Ich habe bei Ebay ein Starter Paket von Wago ersteigert, dabei war die Software Wago DLL Modbus/TCP und Wago I/O PRO.
Nun meine Frage beide CDs sind auf selbst gebrannten CDs mit Aufdruck, vielleicht kann mir ja jemand sagen ob dies bei 
Wago Starter Paket so ist, oder ob ich da jemanden auf denn Leim gegangen bin und ich rechtliche Schritte dagegen einleiten muss.
Bin Privat Anwender habe leider noch keine Software von Wago in der Hand gehabt.
Mfg Dirk Rohn


----------



## NeuerSIMATICNutzer (8 Januar 2016)

Hallo,

also beim Starter Paket waren bei mir keine gebrannten CD´s sondern Original WAGO......

VG
NSN


----------



## MSB (9 Januar 2016)

Also bei meinem Original-Starterkit von Wago aus ~ Mitte 2007 waren es auch selbstgebrannte CDs, könnte also durchaus original sein.
Natürlich sind die Rohlinge professionell bedruckt, auch eine saubere Hülle mit Lizenz-Siegel ist dabei.
(Das Starterkit wurde seinerzeit bei Wago direkt gekauft, also kann eine "Fälschung" in meinem Fall definitiv ausgeschlossen werden)


----------



## comez27 (9 Januar 2016)

guten Tag 

 dann muss ich aber sagen ist es schon sehr traurig für Wago, nun gut.
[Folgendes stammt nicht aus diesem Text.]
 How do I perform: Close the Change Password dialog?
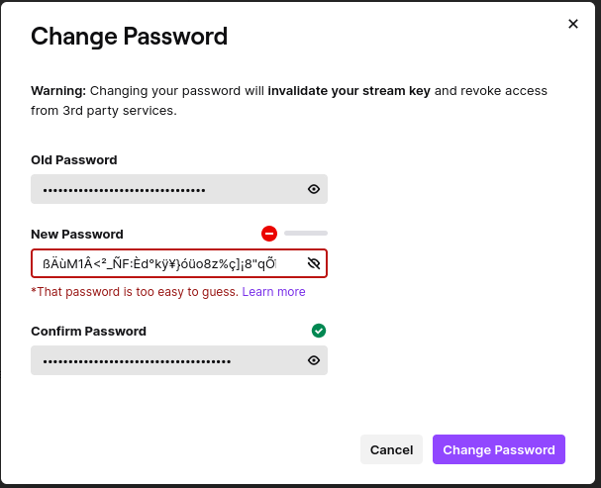[572, 24]
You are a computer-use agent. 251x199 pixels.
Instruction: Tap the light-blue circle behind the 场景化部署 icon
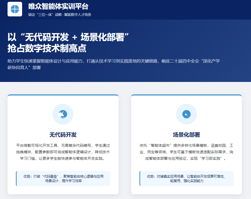186,114
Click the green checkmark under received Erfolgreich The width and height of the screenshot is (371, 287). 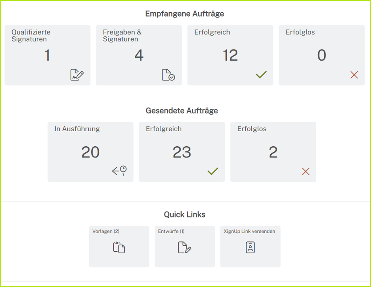pos(261,75)
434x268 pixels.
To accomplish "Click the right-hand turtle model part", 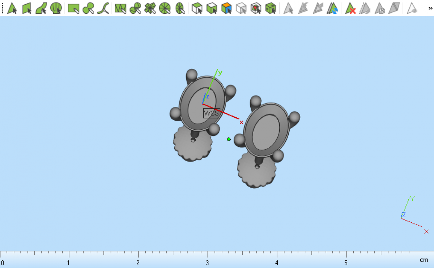I will [x=267, y=130].
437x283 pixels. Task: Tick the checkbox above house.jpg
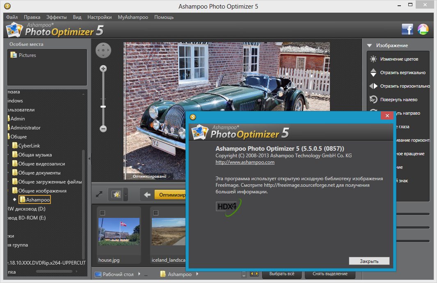coord(103,213)
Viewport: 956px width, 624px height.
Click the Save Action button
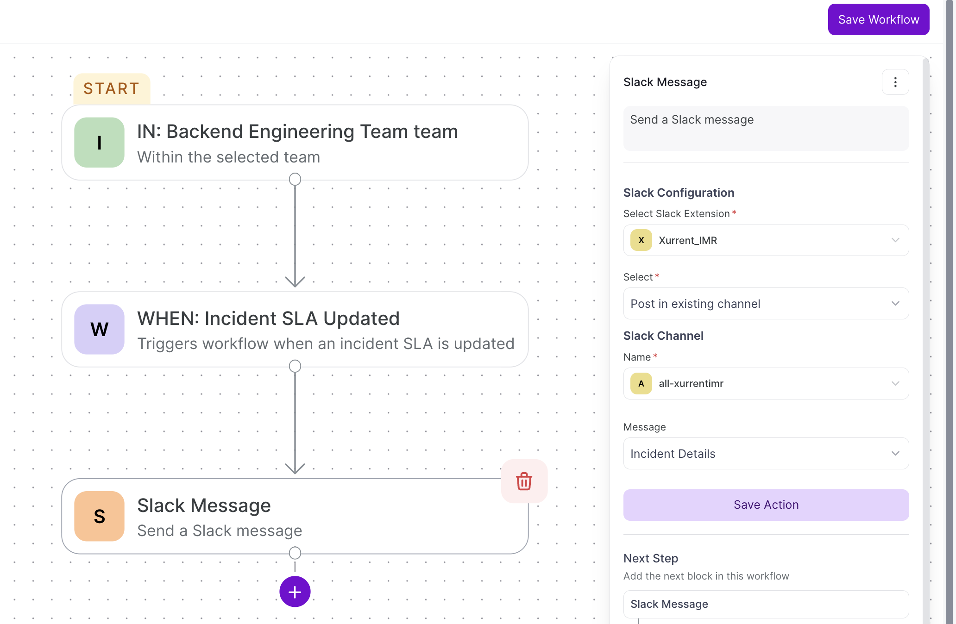[x=766, y=505]
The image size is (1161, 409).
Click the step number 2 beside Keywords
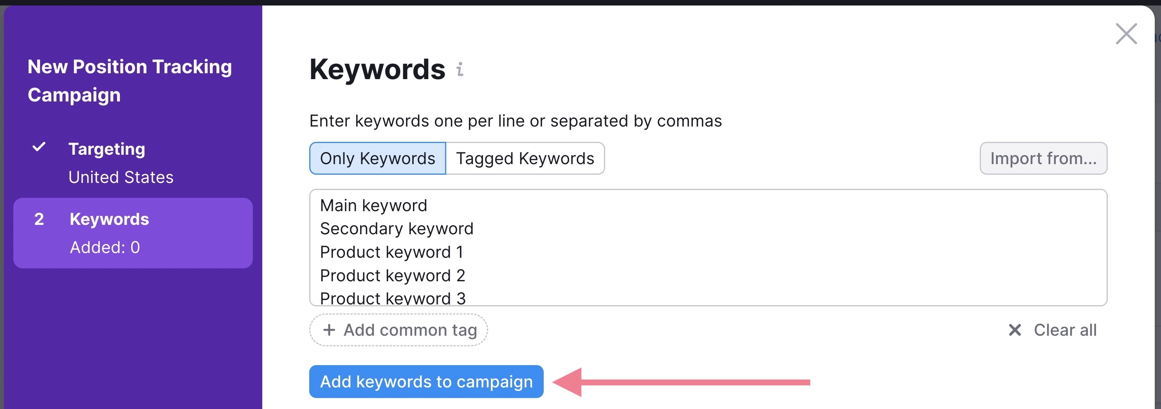pos(39,220)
CD. Hülle ist original mit Siegel .Dies war ja leider schon geöffnet daher kam   auch meine Bedenken.


----------



## Booner (9 Januar 2016)

Hei,

im Zeitalter wo eine CD schon überholt ist, bevor sie die Presse verlassen hat, ist doch völlig egal, wie der Hersteller seine Software darauf ausliefert? Man nimmt doch eh nur die aktuelle Version aus dem Netz. Hauptsache, Du hast die Lizenz mitbekommen. Dann geht auch bei der Ebayauktion alles mit rechten Dingen zu.


Grüße,

Tom


----------



## holgermaik (9 Januar 2016)

> Man nimmt doch eh nur die aktuelle Version aus dem Netz


Gibt es bei Wago nicht.
Ich würde meinen Kauf trotzdem bei Wago anmelden. Denn nur registrierte Käufer sind update berechtigt.
Aktuell ist übrigens Version 2.9.47 oder ist die 49 schon raus
Holger


----------



## rocKay (9 Januar 2016)

Die lizenzpflichtige CoDeSys gibt es natürlich nicht frei zum download, lässt sich aber unter Vorlage des Kaufbeleges beim Support bekommen.
Noch ist die .47 aktuell...


----------